Human Capital Formation
The subproject ‘Human capital, agency and the world economy’ aims to answer questions relating to global inequalities in human capital formation and agency, with a specific interest in (the persistence) of gender disparities therein. Agency – the power of individuals to make meaningful life decisions – is considered a key ingredient of empowerment (Sen 1999; Kabeer 1999; Kabeer 2005). ‘Human capital formation’ – measured as educational attainment – is regarded as both a crucial factor in developing agency, as well as an essential component of economic development. This project studies these interrelationships in-depth on a global scale between the period of 1850 – from the onset of mass education in the West – and 2000. The human capital formation and agency of women is of specific interest, because of their crucial role in socialization and the production of human capital of a new generation (see e.g. Behrman and Wolfe 1987; Barrera 1990).
The research centres around three focal points:
- To develop a historical method of measuring the agency of women (a team effort);
- Patterns of persistence of gender gaps in education and differences therein between countries;
- The question of reversed causality between agency and education.
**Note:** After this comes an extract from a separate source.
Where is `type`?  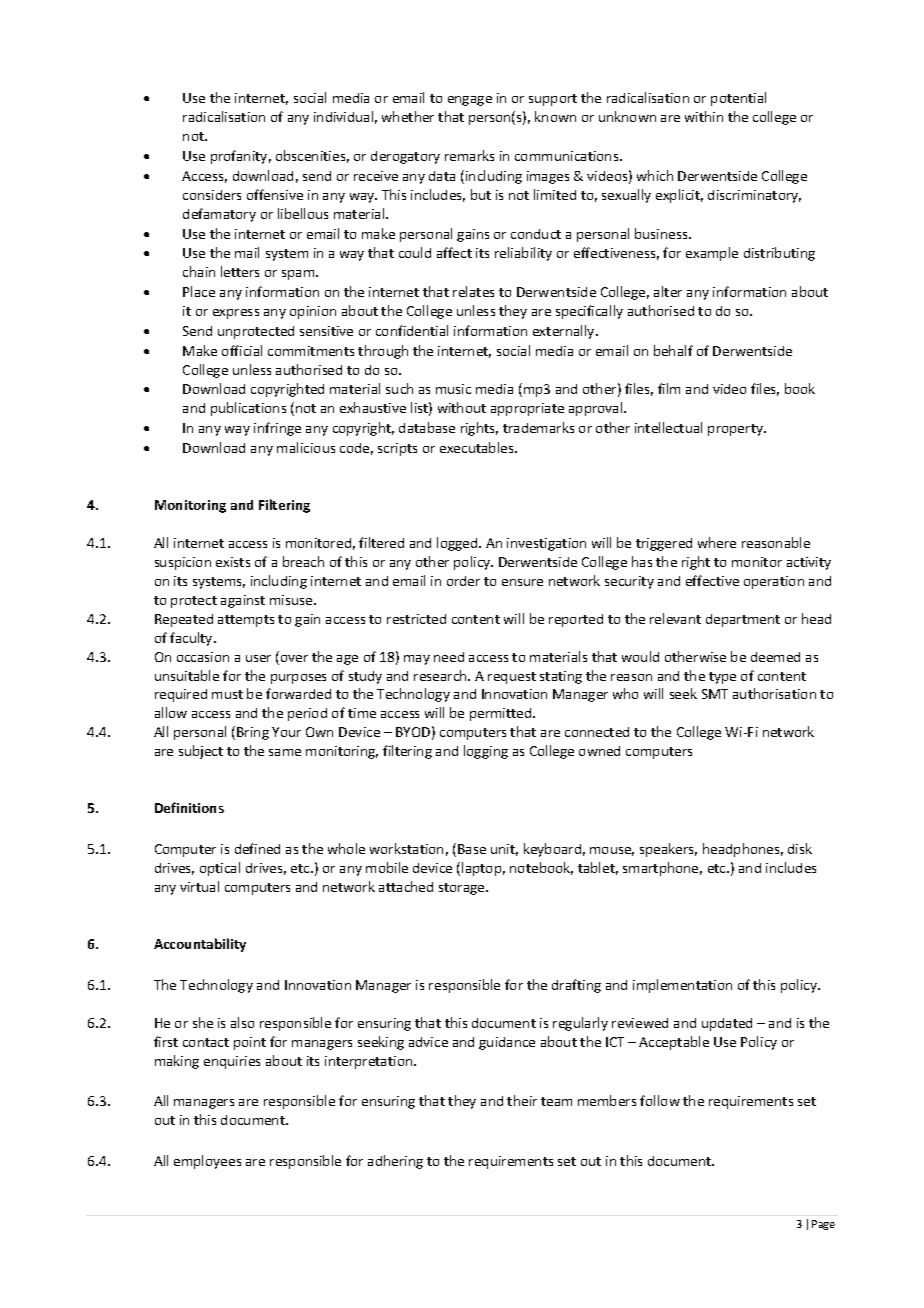
type is located at coordinates (722, 678).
The interaction between agency and human capital will be studied at two interrelated levels: at the global level, analyzing differences between countries with the goal of unveiling macro patterns, and at the case study level, in which a few countries are scrutinized and macro level hypotheses are further investigated. For this type of research international collaboration is essential. Co-operation with country experts working at both micro and macro levels is needed to elaborate concepts and theories of historical agency. The data gathering process requires extensive co-operation, both to build new datasets or to share existing ones. This research is backed by a platform promoting such international co-operation: the Clio-Infra data structure - a research infrastructure for the study of global economic growth and inequality between 1500 and 2000.
This research is being conducted by Lotte van der Vleuten at the Radboud University, Nijmegen.